- _Article_

## START

Jesus Christ, Romero!

As I write this post, I'm wearing a shirt I got as a giveaway at the Phillies' second home game last year, which they billed as "Opening Night." It was probably the most-frustrating Phillies loss I've ever seen in person. My girlfriend and I got standing-room tickets (I almost said seats here) and were treated to the spectacle of Hamels holding the Nats to 1 run over eight innings, only to be outdueled by, of all people, Tim Redding. The Phillies only got 1 hit that night. Lost amid this recounting is my best memory of that game, in which JC Romero came in with 1 out and runners on base in the ninth, then induced a double play with 1 pitch, getting Cole off the hook and giving the Phillies new life heading into the bottom of the ninth, down by a run.

I remember turning to the guy next to me, who was also turning to me. We both had 1 finger up, as if to tell each other "1 pitch!" We high-fived instead, and I noticed that my girlfriend had made eye contact with his girlfriend, and the pair of them were looking at us like we were crazy. "Jesus Christ Romero," this guy announced, "has just saved my soul." It was pretty incredible. Far and away the best thing that happened all night.
Romero has been exactly that over his time here, a saver of souls, if not games. As fans, we worry about things. Pitch counts, motivation, talent or lack thereof, the psychological makeup of people we will never meet. We obsess, a little. Over my years as a Phillies' fan, I have probably worried about the bullpen more than anything else, have fantasized about Jose Mesa and Rheal Cormier being taken to the woodshed by a guy named Vito, have wished Wayne Gomes would go on a diet, have wanted to kill Mitch Williams... you get the point.
The real difference between this year's team and the team that was bounced in Colorado was the bullpen. I remember listening to WIP two years ago, when Eskin was hosting a contest to nickname the bullpen, as a way to perhaps breathe some life into Mesa, Alfonseca et al. While I didn't partake in this cathartic exercise, not wishing for Eskin to rip my idea ("The Murdered Row") to pieces, it did highlight the Phillies major weakness that year. The Phillies consistently built a lead, then tried to weather the storm for nine outs or so, trying to outrun the inevitab meltdown on the road to Myers' uncertain relief. Even if they'd swung the bats against Colorado, this was not a team built for success in the playoffs.

## END

- _Dataset extract_
## START

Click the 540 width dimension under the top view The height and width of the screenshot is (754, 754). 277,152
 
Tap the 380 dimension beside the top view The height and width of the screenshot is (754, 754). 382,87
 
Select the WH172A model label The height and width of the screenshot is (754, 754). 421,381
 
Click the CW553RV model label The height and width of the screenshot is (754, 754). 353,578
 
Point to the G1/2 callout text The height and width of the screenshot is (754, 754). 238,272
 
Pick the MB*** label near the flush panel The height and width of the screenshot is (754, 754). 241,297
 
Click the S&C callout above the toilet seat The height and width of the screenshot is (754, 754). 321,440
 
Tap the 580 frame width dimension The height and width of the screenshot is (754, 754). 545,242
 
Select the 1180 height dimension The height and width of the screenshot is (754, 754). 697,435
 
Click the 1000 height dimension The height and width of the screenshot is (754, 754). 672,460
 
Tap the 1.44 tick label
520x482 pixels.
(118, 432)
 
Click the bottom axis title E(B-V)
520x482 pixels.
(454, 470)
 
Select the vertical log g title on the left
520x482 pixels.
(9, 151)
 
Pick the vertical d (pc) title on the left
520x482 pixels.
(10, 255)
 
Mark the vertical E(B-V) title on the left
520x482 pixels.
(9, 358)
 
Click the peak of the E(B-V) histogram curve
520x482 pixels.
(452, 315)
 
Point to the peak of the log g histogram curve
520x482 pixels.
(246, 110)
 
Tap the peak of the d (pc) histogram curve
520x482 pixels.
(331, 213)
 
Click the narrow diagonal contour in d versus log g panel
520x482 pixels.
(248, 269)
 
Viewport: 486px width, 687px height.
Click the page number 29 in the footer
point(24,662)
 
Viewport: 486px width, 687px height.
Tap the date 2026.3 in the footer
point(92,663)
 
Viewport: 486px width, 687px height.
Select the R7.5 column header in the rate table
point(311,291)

## END

- _Request 1_
In one to three sentences, explain why the writer of the post about JC Romero and the Phillies bullpen stayed out of Eskin's contest to nickname the bullpen.
- _Request 2_
Extend the post about JC Romero and the Phillies bullpen, beginning right after its final sentence.
The records were taken from a source separate from the post.

- _Exercise answer 1_
The writer did not want Eskin to rip the idea, "The Murdered Row," to pieces, so the writer did not take part.

- _Exercise answer 2_
Romero, even then, was the only reliever you felt confident with that whole year, and he was even better last year. Since he's been in the bullpen, the Phillies have had a soothing constant, a guy they could rely on. While the Phillies have addressed the bullpen, while he is no longer the lynchpin, he was absolutely crucial to the dominance of the bullpen in the playoffs last year, second only to Lidge. He was Pepto Bismol.
There are, as I said, things it is normal to worry about with bullpens, things that just come with the territory. But this? This 50-game suspension, handed down inflexibly by Selig and his goons, stands as an absurd example of corporate thinking run amok. The story, if you haven't heard, goes as follows: some time last year, Romero bought an over the counter supplement called 6-OXO Extreme from the GNC in Cherry Hill, looked on the label, found no ingredient that was banned by baseball, and took the supplement. Sometime later, Romero was tested for steroids, and it was discovered that his urine contained trace amounts of androstenedione, a banned steroid. Since this test occurred before the World Series, and the powers that be MLB did not want a player with a positive drug test in the Series, a deal was offered, which Romero declined, to reduce the suspension to 25 games, provided they included the postseason.
There are reasons for the hard line taken by the MLB. Romero DID piss andro. Andro IS a steroid. The MLB does have a blanket policy for positive steroid tests, a policy basically foisted on Selig by Congress at the height of the era of Bushian hubris, when Congress put its nose in all manner of places where it did not belong. They do not care how the andro got there, the fact is that it is there, and must be paid for.
This is really sad. It helps no one and nothing to avoid any distinction between Bonds, Clemens, players who knowingly stuffed massive amounts of steroids into their bodies, people who will need some luck to avoid ending up like Ken Caminiti and Rod Beck, people who cheated both the game and themselves, and people like Romero who unwittingly took a supplement with an amount of andro so small it didn't even rate an entry under active ingredients. This is madness. An Inquirer source indicated that the amount of andro, which was again not even listed on the bottle, "was well below any level that would enhance an athlete's performance." Romero made a reasonable assumption that something as hazardous as ando would have been mentioned. It was not. And he is being punished for it.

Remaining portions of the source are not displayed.